◆ **Required work**
Nothing but the line holding "Task: Toggle Hide/Show Items eye icon" and the lines after it, through the end of the records, should be set down, each exactly as it is.
+ + +
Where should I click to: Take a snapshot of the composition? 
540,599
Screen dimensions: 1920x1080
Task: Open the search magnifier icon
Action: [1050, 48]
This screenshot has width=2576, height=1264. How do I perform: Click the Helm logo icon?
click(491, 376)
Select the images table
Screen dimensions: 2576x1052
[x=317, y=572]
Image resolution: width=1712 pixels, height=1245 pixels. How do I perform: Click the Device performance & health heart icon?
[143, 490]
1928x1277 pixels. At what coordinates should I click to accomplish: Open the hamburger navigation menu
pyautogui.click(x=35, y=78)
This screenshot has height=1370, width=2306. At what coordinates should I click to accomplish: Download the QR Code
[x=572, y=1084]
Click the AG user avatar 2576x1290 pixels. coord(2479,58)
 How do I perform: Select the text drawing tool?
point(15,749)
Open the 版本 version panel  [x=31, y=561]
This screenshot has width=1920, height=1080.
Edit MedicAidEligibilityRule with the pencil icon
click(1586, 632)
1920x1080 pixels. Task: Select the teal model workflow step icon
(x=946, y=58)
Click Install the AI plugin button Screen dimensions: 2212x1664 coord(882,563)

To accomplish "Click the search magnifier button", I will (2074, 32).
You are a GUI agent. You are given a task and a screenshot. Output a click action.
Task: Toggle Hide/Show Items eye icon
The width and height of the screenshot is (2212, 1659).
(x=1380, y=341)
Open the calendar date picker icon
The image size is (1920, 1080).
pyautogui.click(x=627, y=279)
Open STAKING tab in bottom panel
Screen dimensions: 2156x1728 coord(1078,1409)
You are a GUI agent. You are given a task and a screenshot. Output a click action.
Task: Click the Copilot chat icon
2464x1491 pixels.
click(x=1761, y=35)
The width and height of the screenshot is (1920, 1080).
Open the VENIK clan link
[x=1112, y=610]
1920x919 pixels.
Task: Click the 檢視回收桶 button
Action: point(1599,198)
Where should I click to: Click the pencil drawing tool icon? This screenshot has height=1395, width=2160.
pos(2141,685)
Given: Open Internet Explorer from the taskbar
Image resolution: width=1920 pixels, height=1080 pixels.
+ + +
◆ **Answer section**
Task: Toggle Hide/Show Items eye icon
The width and height of the screenshot is (2212, 1659).
(x=1380, y=341)
Open the calendar date picker icon
The image size is (1920, 1080).
pyautogui.click(x=627, y=279)
Open STAKING tab in bottom panel
Screen dimensions: 2156x1728 coord(1078,1409)
You are a GUI agent. You are given a task and a screenshot. Output a click action.
Task: Click the Copilot chat icon
2464x1491 pixels.
click(x=1761, y=35)
The width and height of the screenshot is (1920, 1080).
Open the VENIK clan link
[x=1112, y=610]
1920x919 pixels.
Task: Click the 檢視回收桶 button
Action: point(1599,198)
Where should I click to: Click the pencil drawing tool icon? This screenshot has height=1395, width=2160.
pos(2141,685)
Given: Open Internet Explorer from the taskbar
Image resolution: width=1920 pixels, height=1080 pixels.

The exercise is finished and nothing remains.